Updated on site: 10-Oct-2017

Nom du médicamentTelmisartan Teva
Code ATCC09CA07
Substancetelmisartan
FabricantTeva B.V.

A.FABRICANT(S) RESPONSABLE(S) DE LA LIBERATION DES LOTS

Nom et adresse du fabricant responsable de la libération des lots

TEVA Pharmaceutical Works Private Limited Company

Pallagi út 13

HU - 4042 Debrecen

Hongrie

TEVA Pharmaceutical Works Private Limited Company

H-2100 Gödöllő,

Táncsics Mihály út 82

Hongrie (Headquarters: 4042 Debrecen, Pallagi út 13)

TEVA UK Ltd

Brampton Road,

Hampden Park,

Eastbourne, East Sussex, BN22 9AG

Royaume-Uni

Pharmachemie B.V.

Swensweg 5,

2031 GA Haarlem,

Pays-Bas

Le nom et l’adresse du fabricant responsable de la libération du lot concerné doivent figurer sur la notice du médicament.

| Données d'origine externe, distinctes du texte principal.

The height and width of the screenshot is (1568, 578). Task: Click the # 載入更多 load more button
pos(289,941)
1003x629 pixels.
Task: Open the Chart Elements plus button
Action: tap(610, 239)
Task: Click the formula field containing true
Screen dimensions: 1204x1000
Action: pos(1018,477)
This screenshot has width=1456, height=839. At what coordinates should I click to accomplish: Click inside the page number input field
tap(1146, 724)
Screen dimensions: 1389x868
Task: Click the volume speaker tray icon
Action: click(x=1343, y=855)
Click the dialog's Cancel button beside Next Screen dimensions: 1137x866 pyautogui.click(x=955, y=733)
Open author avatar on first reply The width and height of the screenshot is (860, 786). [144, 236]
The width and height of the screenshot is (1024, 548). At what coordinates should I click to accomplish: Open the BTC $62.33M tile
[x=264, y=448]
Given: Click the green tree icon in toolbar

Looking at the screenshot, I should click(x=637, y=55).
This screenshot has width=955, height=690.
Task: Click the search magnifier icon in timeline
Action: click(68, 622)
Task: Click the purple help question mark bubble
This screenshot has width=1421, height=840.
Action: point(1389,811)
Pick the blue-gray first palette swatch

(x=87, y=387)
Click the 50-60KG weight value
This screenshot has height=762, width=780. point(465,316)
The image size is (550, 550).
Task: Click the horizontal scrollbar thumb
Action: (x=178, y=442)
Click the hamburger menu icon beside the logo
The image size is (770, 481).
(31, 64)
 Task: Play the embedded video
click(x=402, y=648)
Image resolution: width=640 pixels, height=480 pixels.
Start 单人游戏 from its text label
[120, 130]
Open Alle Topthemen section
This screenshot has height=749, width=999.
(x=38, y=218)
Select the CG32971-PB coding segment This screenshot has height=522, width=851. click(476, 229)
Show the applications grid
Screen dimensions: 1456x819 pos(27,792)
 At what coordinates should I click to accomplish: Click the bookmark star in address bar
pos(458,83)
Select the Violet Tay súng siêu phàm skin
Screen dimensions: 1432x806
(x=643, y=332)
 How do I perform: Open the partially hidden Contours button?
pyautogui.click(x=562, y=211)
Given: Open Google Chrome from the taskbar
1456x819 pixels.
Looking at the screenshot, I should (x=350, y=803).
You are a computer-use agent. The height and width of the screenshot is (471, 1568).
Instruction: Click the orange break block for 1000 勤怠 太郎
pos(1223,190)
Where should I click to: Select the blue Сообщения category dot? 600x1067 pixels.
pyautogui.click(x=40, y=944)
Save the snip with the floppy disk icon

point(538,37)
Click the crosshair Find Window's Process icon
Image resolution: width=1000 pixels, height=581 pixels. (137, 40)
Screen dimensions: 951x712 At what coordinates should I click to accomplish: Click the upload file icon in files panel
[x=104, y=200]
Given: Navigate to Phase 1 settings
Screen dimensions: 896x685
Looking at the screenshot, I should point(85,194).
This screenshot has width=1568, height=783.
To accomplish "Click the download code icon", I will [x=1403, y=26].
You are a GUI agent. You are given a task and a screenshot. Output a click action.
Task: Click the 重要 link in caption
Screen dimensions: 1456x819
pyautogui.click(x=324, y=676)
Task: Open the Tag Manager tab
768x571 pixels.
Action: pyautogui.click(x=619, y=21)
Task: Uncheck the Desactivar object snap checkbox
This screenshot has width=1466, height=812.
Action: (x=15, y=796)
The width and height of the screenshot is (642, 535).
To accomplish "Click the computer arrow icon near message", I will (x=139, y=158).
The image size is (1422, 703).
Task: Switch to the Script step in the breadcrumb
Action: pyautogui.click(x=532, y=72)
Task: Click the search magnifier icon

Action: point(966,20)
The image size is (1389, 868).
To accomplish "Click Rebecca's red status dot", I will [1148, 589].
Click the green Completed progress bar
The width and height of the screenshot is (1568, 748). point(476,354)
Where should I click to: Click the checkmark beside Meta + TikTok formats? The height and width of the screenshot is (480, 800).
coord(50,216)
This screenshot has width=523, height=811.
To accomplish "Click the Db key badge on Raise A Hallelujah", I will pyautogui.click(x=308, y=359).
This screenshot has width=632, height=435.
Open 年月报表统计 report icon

B.CONDITIONS OU RESTRICTIONS DE DELIVRANCE ET D’UTILISATION

Médicament soumis à prescription médicale.

C. AUTRES CONDITIONS ET OBLIGATIONS DE L’AUTORISATION DE MISE SUR LE MARCHE

Rapports périodiques actualisés de sécurité (PSUR)

Le titulaire de l’autorisation de mise sur le marché soumettra des rapports périodiques actualisés de sécurité pour ce produit conformément aux exigences définies dans la liste des dates de référence pour l’Union (liste EURD) prévue à l’article 107 quater, paragraphe 7, de la directive 2001/83/CE et publiée sur le portail web européen des médicaments.

Système de pharmacovigilance

Le titulaire de l’autorisation de mise sur le marché doit s’assurer que le système de pharmacovigilance, tel que présentée dans le Module 1.8.1 de la demande d’autorisation de mise sur le marché, est mis en place et est opérationnel avant et pendant la commercialisation du médicament.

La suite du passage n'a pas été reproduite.